Chris felt himself frown slightly, he was looking forward to meeting his new boss, and, more importantly, had mentally prepared himself for the occasion. To be simply handed a PADD and told to get on with it didn’t really fulfill his expectations.

“Thanks,” he replied, forcing a smile and taking the PADD.

“I’m Dinara Safina, one of the senior nurses in emergency care,” the Deltan woman offered. “Although today I’m fixing scratches.”

Chris shook her hand after shuffling the PADD into the other.

“I gather you’ll be working emergency care and general duty to start with,” she continued. “That’s the usual case with new doc’s, but Doctor Burton might have something else in mind when she gets back and has had her introductory chat.”

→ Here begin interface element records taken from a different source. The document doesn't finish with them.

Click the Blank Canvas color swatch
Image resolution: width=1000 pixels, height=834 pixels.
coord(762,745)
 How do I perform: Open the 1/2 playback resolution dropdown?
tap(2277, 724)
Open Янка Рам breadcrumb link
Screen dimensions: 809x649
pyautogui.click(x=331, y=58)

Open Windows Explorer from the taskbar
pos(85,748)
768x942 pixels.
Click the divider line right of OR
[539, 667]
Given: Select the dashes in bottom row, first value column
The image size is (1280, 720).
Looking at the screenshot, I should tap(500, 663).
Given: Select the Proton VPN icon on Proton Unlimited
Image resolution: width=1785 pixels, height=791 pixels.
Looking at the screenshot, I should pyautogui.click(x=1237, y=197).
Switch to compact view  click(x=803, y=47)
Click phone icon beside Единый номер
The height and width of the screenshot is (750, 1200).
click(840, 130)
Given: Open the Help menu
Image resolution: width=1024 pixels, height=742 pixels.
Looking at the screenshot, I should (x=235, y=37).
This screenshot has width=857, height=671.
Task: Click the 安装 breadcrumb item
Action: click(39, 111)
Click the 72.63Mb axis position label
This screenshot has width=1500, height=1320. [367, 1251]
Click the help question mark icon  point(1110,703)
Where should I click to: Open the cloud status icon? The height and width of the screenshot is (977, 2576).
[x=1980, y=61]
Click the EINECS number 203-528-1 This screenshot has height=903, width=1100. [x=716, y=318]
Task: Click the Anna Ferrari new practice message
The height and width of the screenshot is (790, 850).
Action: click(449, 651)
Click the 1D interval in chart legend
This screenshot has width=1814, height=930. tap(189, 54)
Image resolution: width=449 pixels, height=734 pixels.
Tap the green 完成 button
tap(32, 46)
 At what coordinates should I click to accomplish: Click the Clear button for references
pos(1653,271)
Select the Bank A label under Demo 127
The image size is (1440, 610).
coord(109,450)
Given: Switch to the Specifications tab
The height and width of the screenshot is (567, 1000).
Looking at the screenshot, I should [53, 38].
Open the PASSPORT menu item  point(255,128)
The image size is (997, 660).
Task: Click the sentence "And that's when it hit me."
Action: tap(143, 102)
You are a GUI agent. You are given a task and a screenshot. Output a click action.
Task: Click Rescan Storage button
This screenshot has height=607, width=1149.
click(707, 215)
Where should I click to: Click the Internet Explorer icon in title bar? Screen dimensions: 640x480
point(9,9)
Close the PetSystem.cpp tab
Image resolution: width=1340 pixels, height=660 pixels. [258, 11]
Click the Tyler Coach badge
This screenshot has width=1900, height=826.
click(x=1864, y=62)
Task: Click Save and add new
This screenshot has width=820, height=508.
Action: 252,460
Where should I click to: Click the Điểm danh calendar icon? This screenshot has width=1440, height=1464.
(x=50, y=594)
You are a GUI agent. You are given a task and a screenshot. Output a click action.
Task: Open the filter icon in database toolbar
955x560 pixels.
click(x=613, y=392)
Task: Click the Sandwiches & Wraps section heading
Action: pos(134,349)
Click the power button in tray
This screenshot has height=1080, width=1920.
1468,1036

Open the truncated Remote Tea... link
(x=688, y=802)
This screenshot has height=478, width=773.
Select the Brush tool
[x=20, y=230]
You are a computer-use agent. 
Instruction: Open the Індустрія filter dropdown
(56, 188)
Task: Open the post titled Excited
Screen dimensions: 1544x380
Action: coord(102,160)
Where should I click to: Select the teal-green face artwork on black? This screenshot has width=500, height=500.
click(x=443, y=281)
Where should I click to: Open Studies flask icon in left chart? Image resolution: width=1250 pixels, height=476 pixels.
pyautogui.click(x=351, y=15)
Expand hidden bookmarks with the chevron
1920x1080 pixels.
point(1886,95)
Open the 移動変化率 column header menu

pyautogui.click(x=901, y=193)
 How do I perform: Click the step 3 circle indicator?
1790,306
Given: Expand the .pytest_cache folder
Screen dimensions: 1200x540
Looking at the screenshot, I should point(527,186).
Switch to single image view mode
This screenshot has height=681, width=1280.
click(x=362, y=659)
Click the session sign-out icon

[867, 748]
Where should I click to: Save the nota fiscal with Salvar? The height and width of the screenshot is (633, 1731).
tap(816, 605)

Chris nodded and glanced down at the PADD.

“Have a read, if you have any questions I’ll be around until about 1400,” Dinara concluded. “I’ll go finish my notes.”

As Dinara went to write up her patient notes Chris looked through his ‘orders’. He was covering the morning shift until the Galaxy left the starbase and the CMO had more time to consider his duties – simply put he was assigned the primary sickbay emergency treatment and some observation duties on the ward, nothing too taxing, unless something major happened. He noted his shift started the following day, so he had time to take a brief look around the ship and get used to it, after all, house calls were never out of the question on a ship the size of Galaxy.